Third, many of these plants have come of age and are now exerting more than just a small influence.
I’m noticing, for instance, the Sojourn network of churches in Louisville shaping the way other churches and church plants are asking questions about their own worship. Between their blog, their music, their emerging worship school, and their growing connection with the formal programs of Southern Seminary, their indie-Reformed-Baptist-liturgical identity is leaking out to the broader Church.
In a back-handed way, this very blog, too, is the product of the influence of church-plant-related worship. I wouldn’t have been able to cut my teeth on many of the above-mentioned values and ideas in a larger, older, established church.
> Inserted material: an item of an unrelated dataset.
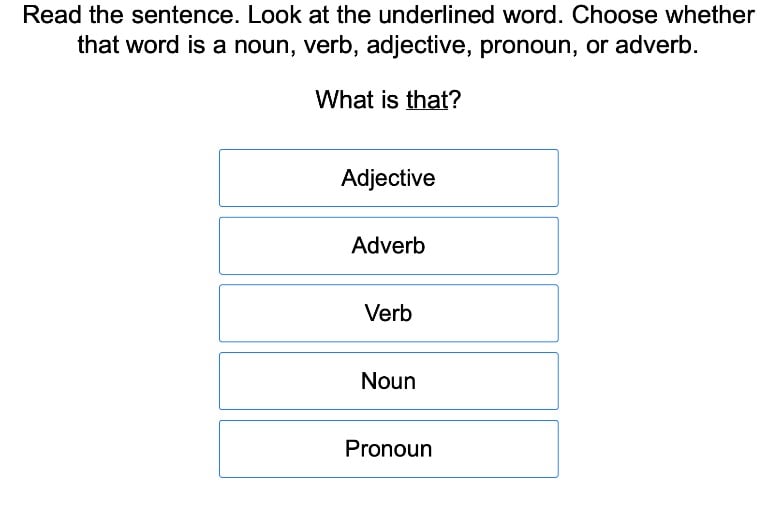Pick Verb as the answer

pos(388,313)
Being a free-thinking worship leader allowed me to experiment, somewhat self-educate, and form my philosophical and theological convictions with a much greater degree of latitude than I would have ever been afforded in either of my other two roles after the plant. This blog, its thoughts, and its influence are directly related to my experiences in being a worship leader in a church plant. It’s actually fascinating that I find myself in established churches attempting to effect change in them more toward the values that were forged in me in that church plant in north Denver.
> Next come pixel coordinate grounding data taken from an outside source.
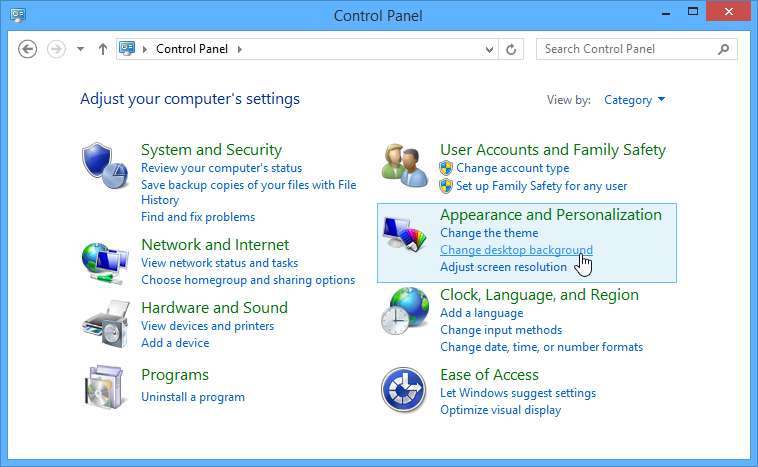This screenshot has width=758, height=467.
Task: Click the Control Panel breadcrumb in address bar
Action: [193, 49]
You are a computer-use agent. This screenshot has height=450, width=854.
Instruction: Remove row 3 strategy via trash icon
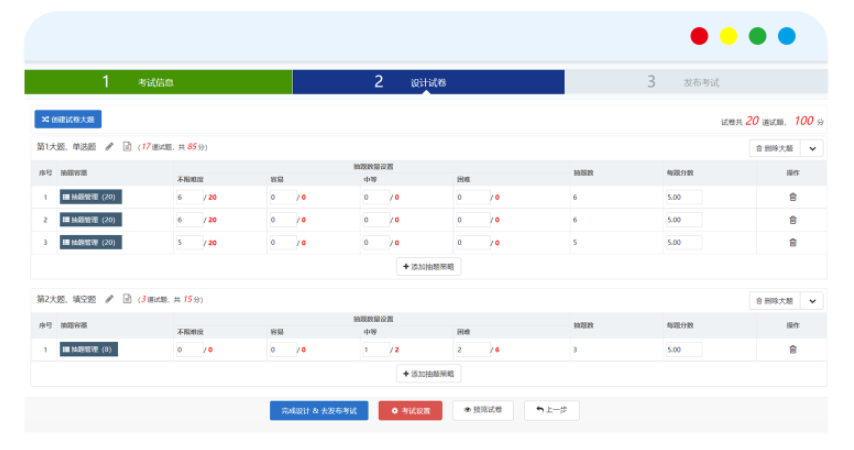pos(792,243)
And as I start to think about the worship leaders with whom I share boat-loads of overlapping doxological convictions, they all are in or have been in various ways connected with church plants. It is the church plants that are “going liturgical” and bucking the trends of the majority’s musical sound. It is the church plants that are more quickly implementing discipleship strategies that relate corporate worship to spiritual formation, a la James K. A. Smith.
Fourth, established churches and the mainstream are beginning to ask different questions and seek different answers.
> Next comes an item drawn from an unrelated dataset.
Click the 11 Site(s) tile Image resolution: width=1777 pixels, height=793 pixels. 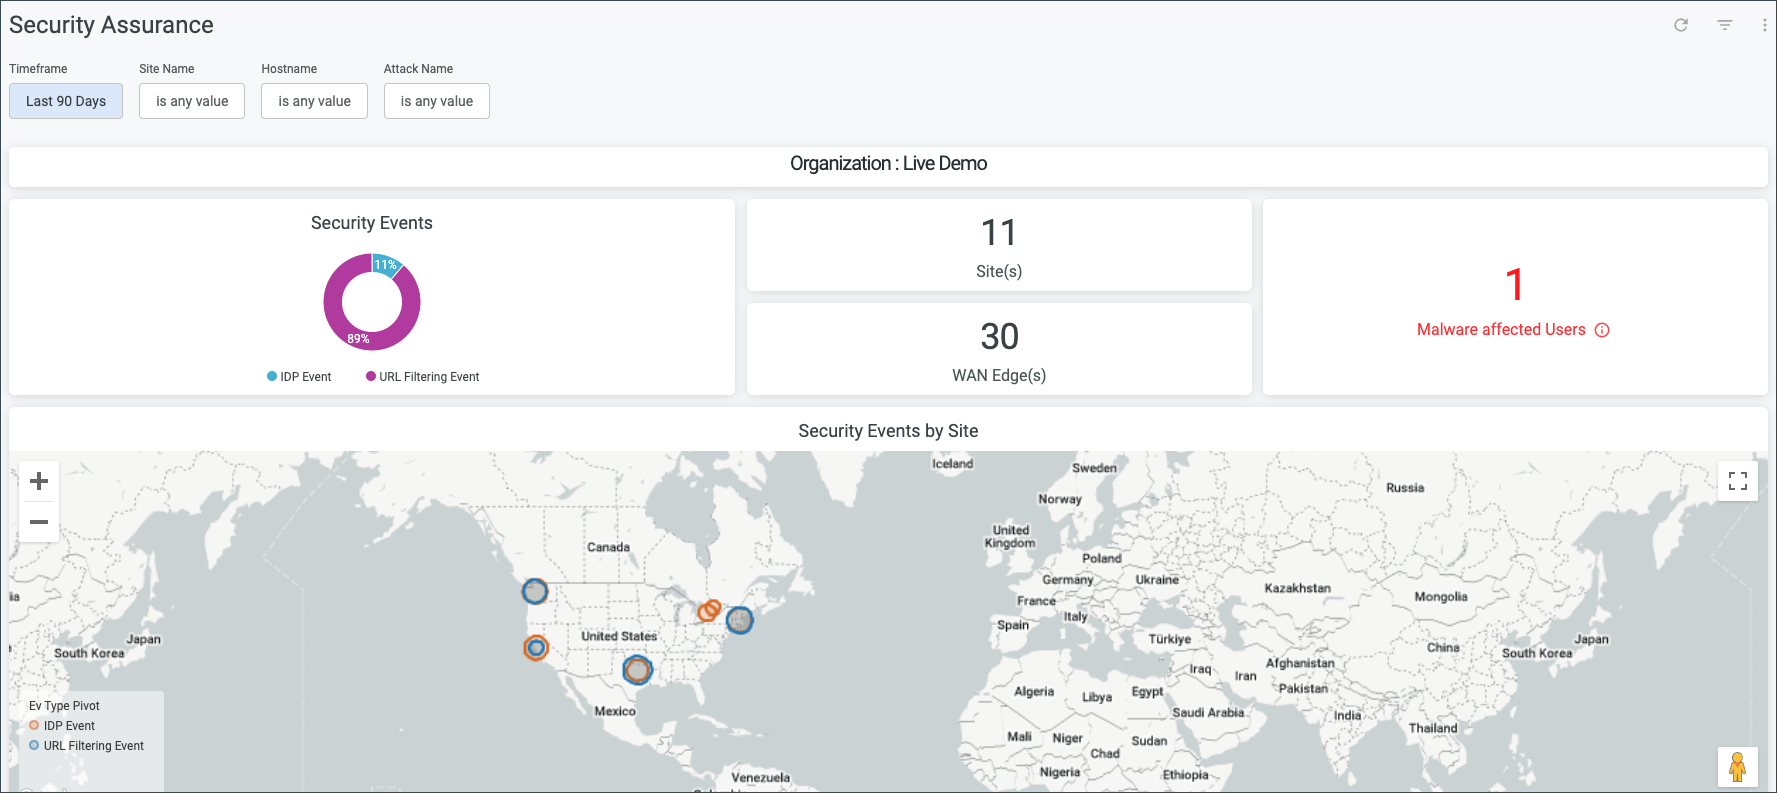(x=999, y=246)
This blog has been, for the last four years, dedicated to observing and reporting many of the subtle shifts that may be indicators of gradual but substantial change in evangelical worship, from mainstream CCM album reviews, to highlighting indie hymn projects, to new liturgical resources, to songwriting trends, and on and on. In some sense, then, the gentle, implicit critiques of the church plants are being heard and heeded. Established churches are seeking the counsel and wisdom of church planters when it comes to thinking more missionally, and we’re seeing a similar parallel now in emerging questions about worship. I can’t tell you the countless dialogues I’ve had with pastors who are asking questions like, “How do we root our worship more in the historic practices of the Church so that we realize we’re part of something bigger than ourselves?”
And so, while it’s certainly not true that the new church planting movement is reponsible for any and all healthy shifts in worship happening in evangelicalism today, I do believe it’s fair to say that God has allowed these little ecclesiastical seedlings to move the dial for the Church in a bunch of ways…and worship is one of them.